## Assigned task:
Copy the stretch of the Holden Village passage below from "Howe Sound attempted" through "a religious retreat." word for word.

## Excerpt provided:
In 1957, a disturbance in the supply of nutrients dependent on the price of copper recurred, and Howe Sound shut the mine permanently. The Forest Service, which had throughout owned the land on which the mine and town sat, bulldozed the miner's homes - a fire hazard. Howe Sound gutted the mill (it's steel skeleton remains) but retained ownership of the mining claim and related buildings - dormitories, dining hall, rec hall and others.

Howe Sound attempted to sell their rights and buildings for $100,000, but found no takers. The Howe Sound subspecies was finally succeeded by a different primate subspecies which could thrive on much lower nutrient levels: Lutherans. For the tax writeoff, Howe Sound donated the site in 1961 to the Lutheran Bible Institute of Seattle (ELCA affiliated) for use as a religious retreat.

In the 1960s, David Brower and John McPhee passed through the site, renamed Holden Village. Brower had headed the Sierra Club and was a prime mover in the creation of the Glacier Peak Wilderness - which borders Holden - and North Cascades National Park, which is a few miles uplake from the Lucerne landing. In McPhee's book about Brower - Encounters with the Archdruid - Brower, McPhee and even a mineral geologist (Parks) comment on dilapidated state of the mine site and the accumulated scrap and trash. At that time, Holden Village was probably in a sorry state.

Since then, the late successional Lutherans have rehabilitated the buildings and removed much of the trash. Holden Village is more or less carbon neutral. Volunteers designed and built a 250 kW hyrdoelectric plant, which diverts a Railroad Creek tributary through a powerhouse before finally emptying into the creek. Holden's bill of fare is vegetarian 6 days a week - mostly because meat waste (fat, bone) doesn't compost well and attracts bears. What waste Holden doesn't compost is trucked to Lucerne and then barged to a transfer station in Chelan, headed for a landfill.

Holden is operated and administered by volunteers. Most receive only room and board for 4 to 6 hours of daily work over periods lasting from a few weeks to a year. Some specialists - electrician, mechanic, food supervisor - receive stipends on the order  of $500 per year and accomodations in the former mine managers' "chalets".

Holden Village places very few religious restrictions on guests or volunteers - non-Lutherans or atheists are equally welcome. While most guests participate in religious-oriented seminars and other activities, the single requirement is attendance at a short early evening service (the ice cream parlor opens immediately after). Even that service has a non-religious purpose due to Holden's remoteness. For example, a few years ago an aged Native American man rolled into Holden on his wheelchair. The next morning, as was the custom for the elderly in some tribes, he rolled off into the wilderness - search parties never found him. The evening service is as much a head count as a ritual. People sometimes get lost.

## Extracted entries:
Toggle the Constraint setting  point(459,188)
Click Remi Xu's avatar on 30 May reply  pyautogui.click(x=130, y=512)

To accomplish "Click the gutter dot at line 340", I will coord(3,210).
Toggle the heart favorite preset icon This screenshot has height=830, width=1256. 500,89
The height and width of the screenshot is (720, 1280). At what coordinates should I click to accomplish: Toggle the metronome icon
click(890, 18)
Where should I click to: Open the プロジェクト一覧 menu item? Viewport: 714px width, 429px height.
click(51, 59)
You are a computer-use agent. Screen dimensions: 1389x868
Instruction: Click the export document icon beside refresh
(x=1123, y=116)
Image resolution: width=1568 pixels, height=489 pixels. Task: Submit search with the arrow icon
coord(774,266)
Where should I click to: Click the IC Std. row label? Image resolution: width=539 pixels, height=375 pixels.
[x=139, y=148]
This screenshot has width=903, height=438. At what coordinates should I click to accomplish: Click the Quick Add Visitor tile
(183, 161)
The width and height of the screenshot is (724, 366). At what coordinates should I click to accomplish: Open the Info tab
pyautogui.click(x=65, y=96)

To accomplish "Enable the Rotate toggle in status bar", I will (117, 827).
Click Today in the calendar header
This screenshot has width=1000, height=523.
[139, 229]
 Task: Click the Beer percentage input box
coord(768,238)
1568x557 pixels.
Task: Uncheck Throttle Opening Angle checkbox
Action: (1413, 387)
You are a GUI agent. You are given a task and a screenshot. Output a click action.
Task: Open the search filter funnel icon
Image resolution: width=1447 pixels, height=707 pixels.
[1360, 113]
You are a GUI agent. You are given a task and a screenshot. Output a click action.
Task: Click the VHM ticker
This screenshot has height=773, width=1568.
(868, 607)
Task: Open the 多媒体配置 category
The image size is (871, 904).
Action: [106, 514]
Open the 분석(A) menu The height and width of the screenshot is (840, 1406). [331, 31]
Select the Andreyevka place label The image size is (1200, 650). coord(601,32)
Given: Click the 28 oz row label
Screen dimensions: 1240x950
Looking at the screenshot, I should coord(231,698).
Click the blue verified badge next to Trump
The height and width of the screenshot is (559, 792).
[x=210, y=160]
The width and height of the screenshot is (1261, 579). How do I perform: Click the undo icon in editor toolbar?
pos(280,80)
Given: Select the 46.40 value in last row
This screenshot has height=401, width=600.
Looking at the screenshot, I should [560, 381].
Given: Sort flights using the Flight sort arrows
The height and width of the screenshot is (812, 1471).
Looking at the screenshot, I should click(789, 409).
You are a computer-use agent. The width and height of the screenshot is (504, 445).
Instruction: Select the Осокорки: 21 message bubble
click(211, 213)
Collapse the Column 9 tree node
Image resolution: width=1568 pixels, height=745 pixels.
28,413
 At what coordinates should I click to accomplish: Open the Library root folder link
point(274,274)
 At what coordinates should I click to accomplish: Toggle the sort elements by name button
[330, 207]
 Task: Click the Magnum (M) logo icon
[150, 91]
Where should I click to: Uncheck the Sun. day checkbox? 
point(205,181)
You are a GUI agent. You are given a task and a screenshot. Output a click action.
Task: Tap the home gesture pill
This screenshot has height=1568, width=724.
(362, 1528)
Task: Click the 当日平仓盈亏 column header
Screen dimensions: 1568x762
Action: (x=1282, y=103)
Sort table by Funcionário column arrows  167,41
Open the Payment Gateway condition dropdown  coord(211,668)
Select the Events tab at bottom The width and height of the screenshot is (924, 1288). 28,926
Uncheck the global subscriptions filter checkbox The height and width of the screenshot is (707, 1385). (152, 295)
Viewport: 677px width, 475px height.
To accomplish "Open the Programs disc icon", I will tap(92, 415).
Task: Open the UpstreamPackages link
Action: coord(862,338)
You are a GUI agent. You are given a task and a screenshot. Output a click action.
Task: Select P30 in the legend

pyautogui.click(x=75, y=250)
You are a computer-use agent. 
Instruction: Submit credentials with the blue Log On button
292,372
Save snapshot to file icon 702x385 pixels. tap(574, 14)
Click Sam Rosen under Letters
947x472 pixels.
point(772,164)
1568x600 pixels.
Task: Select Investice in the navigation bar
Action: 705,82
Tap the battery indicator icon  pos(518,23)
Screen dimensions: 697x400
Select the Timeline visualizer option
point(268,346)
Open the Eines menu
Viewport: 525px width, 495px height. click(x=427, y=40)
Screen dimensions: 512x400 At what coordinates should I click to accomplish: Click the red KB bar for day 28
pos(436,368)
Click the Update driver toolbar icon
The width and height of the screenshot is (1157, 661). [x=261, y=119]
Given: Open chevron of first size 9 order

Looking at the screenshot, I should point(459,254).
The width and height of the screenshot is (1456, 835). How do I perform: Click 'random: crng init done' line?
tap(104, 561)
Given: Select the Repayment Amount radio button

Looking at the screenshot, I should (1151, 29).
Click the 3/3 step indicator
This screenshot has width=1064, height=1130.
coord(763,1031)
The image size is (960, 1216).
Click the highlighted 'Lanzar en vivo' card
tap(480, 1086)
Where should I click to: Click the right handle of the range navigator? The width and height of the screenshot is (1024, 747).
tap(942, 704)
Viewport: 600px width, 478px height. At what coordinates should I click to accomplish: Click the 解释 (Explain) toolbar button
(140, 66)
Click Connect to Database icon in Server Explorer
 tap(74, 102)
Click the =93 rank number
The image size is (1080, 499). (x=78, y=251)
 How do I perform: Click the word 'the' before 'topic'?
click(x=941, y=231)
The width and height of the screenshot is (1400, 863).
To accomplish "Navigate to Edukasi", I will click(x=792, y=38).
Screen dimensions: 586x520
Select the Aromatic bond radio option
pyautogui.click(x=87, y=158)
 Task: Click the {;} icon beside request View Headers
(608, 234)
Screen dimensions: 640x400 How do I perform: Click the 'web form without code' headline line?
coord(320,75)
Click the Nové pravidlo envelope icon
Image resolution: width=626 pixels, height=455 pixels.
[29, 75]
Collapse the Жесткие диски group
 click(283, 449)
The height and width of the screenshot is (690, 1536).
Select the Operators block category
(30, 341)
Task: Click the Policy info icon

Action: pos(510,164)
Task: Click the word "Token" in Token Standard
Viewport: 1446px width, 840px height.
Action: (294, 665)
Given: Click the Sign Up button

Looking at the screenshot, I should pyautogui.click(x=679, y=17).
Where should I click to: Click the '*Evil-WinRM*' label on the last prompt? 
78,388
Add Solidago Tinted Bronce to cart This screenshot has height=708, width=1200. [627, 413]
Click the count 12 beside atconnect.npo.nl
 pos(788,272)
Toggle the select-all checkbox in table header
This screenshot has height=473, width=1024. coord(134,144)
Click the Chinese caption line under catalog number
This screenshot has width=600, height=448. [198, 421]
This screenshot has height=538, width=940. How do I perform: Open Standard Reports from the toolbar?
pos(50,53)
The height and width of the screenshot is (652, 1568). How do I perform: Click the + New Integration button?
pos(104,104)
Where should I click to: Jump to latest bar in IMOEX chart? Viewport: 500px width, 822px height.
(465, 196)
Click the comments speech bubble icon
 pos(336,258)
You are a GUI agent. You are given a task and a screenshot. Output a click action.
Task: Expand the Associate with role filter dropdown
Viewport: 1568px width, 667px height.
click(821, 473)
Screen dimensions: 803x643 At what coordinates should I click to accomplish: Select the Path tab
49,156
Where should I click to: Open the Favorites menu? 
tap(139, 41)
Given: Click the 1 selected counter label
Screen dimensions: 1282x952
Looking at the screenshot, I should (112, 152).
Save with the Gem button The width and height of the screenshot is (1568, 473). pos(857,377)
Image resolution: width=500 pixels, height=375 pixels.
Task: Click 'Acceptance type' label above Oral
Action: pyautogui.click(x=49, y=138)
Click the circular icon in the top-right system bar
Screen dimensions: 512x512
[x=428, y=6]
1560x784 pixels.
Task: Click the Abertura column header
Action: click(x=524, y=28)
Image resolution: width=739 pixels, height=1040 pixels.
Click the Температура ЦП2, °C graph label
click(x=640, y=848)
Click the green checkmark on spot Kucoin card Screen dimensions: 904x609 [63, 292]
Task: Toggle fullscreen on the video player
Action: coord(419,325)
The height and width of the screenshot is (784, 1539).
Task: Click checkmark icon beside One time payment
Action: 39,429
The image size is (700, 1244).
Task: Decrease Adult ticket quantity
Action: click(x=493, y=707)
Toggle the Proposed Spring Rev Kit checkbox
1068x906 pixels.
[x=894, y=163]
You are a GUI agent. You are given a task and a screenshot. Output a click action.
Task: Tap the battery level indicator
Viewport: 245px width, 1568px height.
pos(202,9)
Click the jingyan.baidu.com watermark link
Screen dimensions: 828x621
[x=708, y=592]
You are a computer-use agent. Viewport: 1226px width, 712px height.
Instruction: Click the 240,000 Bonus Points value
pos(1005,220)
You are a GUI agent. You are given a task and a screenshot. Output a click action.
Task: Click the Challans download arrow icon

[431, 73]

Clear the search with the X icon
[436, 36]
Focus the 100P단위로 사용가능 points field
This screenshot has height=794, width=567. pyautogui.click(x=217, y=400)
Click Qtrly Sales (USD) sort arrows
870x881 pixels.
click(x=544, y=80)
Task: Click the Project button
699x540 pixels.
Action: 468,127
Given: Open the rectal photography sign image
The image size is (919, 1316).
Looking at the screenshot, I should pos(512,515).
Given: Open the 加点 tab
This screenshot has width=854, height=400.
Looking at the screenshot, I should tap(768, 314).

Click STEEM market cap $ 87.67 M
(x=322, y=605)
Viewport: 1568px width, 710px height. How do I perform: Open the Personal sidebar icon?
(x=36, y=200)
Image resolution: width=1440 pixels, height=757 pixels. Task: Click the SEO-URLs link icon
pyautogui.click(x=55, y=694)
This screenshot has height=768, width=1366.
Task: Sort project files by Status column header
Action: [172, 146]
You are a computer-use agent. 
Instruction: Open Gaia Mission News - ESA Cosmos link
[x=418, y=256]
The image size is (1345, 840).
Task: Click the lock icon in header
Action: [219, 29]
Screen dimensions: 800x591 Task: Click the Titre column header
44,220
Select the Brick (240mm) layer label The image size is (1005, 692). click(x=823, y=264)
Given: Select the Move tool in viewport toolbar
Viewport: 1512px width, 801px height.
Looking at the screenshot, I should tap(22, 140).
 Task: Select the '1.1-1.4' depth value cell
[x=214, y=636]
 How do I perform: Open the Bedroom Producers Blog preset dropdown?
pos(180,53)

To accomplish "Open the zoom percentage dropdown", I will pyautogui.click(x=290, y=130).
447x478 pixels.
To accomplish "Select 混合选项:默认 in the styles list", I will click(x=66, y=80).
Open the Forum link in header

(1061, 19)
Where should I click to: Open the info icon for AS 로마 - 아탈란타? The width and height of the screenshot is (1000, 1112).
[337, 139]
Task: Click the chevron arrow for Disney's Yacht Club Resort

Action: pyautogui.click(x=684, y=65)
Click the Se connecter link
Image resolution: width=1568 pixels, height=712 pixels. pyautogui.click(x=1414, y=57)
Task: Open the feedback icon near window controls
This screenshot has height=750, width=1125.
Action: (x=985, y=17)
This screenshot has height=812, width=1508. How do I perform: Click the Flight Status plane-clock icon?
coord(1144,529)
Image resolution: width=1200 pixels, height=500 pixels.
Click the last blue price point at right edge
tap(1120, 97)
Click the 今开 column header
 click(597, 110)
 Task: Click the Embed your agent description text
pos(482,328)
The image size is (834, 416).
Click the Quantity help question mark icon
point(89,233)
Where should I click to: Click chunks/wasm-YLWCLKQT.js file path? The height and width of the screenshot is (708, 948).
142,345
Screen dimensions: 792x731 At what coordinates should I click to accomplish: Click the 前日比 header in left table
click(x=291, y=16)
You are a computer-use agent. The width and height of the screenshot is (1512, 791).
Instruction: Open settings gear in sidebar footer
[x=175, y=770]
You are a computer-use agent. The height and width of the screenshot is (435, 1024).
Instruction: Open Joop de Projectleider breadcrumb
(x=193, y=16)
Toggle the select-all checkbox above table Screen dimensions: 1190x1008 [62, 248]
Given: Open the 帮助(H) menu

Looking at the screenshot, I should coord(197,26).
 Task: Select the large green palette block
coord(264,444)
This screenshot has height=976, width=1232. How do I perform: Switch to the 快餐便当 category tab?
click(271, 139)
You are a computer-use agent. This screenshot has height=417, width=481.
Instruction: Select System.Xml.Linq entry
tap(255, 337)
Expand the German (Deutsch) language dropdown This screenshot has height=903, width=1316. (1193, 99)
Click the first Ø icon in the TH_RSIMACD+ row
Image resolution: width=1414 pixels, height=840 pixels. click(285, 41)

## Result of this task:
Howe Sound attempted to sell their rights and buildings for $100,000, but found no takers. The Howe Sound subspecies was finally succeeded by a different primate subspecies which could thrive on much lower nutrient levels: Lutherans. For the tax writeoff, Howe Sound donated the site in 1961 to the Lutheran Bible Institute of Seattle (ELCA affiliated) for use as a religious retreat.